Abstract
Complex load and haul cycles in mining are composed of individual steps, whose times could be better described by a statistical distribution than by the average value. In order to evaluate how loading times and dumping times behave, this paper tested a large dataset of loading and dumping times measured at an open pit limestone mine in Brazil against the distributions most commonly used to model these variables, Log-normal and Normal; as well as Gamma, Logistic, Weibull and Exponential distributions. None of the tested distributions provided statistically significant adherence to the data, but it was possible to identify that for most equipment, Logistic and Normal distributions would produce less error on stochastic modelling then the other tested distributions.
Introduction
The matching between haulage equipment and loading equipment is often the most important cost driver during the earthmoving phase of mining operations accounting for approximately 60% of total operating costs in open-pit mines (Upadhyay and Askari-Nasab 2018). Tightly related to the excavation and production planning, proper fleet sizing allows for the optimal usage of trucks, loaders and excavators. An optimized match between loading and hauling equipment means maximum productivity, resulting in lower capital and operating costs for a given planned production.
Traditional fleet sizing techniques rely on deterministic models, meaning variables have fixed values and the models output a fixed outcome, which in turn is corrected by performance factors such as Utilization and Availability.

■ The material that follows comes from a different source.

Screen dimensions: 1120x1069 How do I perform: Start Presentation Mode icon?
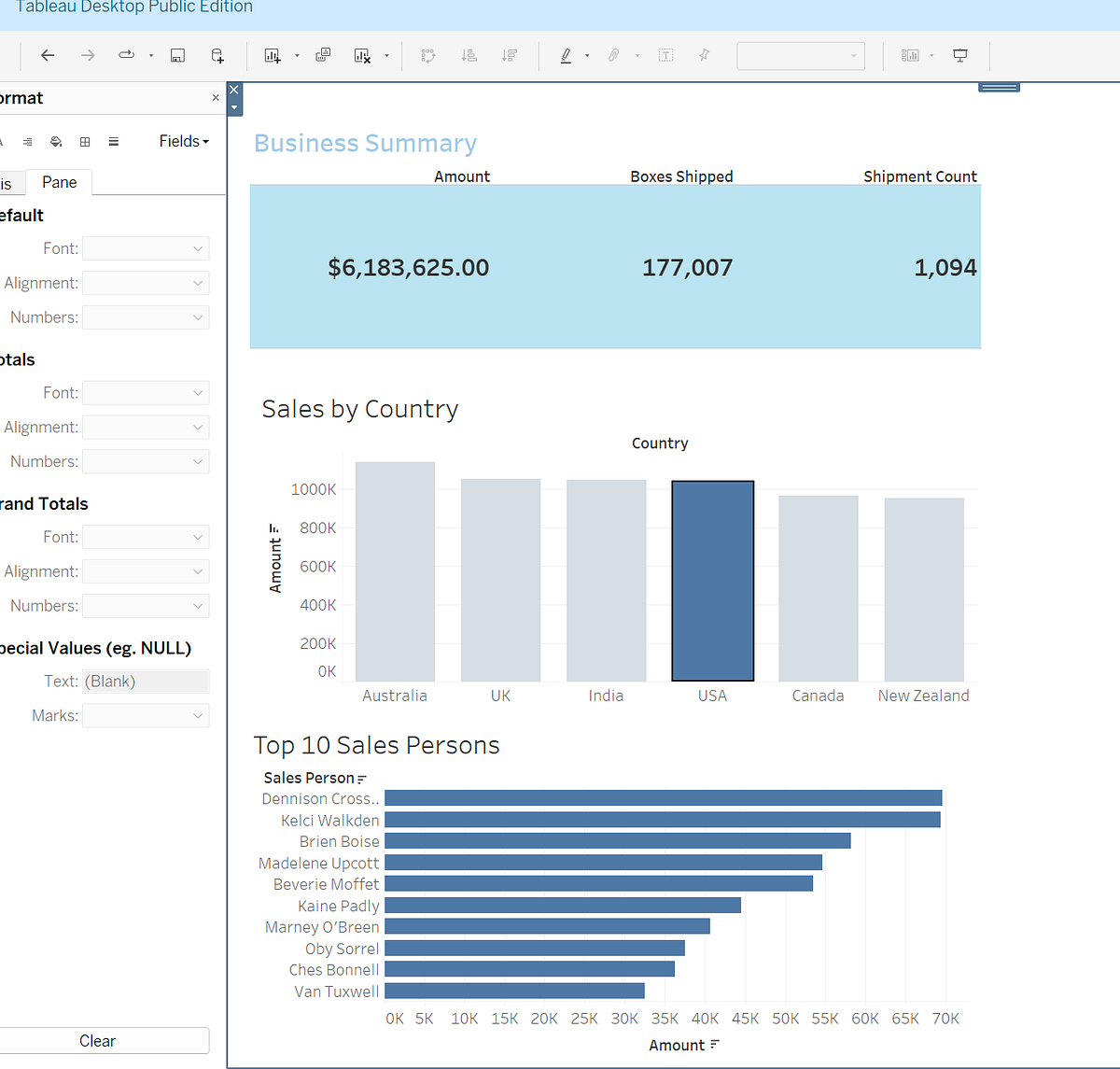tap(959, 56)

The productivity of hauling and loading equipment is an important variable, being one of the main considerations in fleet sizing. It is defined as the amount of material handled per unit of time, usually tons per hour.
Therefore, in a deterministic fleet sizing, it is usual to calculate the expected productivity of trucks and excavators or loaders, and from there choose the best match considering investment and running costs, safety and operational restrictions (Hustrulid et al. 2013). This implies that Utilization and Availability should show some degree of correlation with actual equipment productivity and previous works have shown such correlations can be used along with regression techniques, to model past events (Lanke et al. 2016).
To estimate the real productivity, the deterministic methods will generally calculate the maximum theoretical productivity, or nominal productivity and multiply this value by a performance factor, which aims to correct the value to a more realistic scenario in which the many constraints of the actual operation would interfere with the nominal scenario and degrade the performance (Mambo 2017). An accurate prediction of productivity would ideally ensure the planned production will be met and no installed load and haul capacity will be wasted.
Approaches to simulation that use average values of cycle times as their input variables, estimating a static scenario, albeit adjusted, fail to try to approximate real world operational conditions.
Determinist methods try to foresee a future operation, but are based solely on estimations and historical data, making these techniques prone to significant errors, due to the fact that actual future operations might not fit properly on calculated Utilization and Availability parameters. Mining operations are complex systems, subject to human imperfections and randomness, which makes it very difficult to model analytically (Soofastaei et al. 2016).
The main source of error in deterministic models derives from the fact that real world variables are non-fixed and as such, cannot be properly represented by their averages. This is especially relevant when evaluating truck bunching and overall queue formation as well as idleness of excavators and loaders. A truck having a slower cycle may force the next truck to lose time, be it by slowing down during travel time of having to wait for the loading equipment to finish loading the previous truck, negatively impacting this truck's cycle time. Modelling dynamic processed by fixed averages tend to result in calculations that are not representative of reality (Curi 2014).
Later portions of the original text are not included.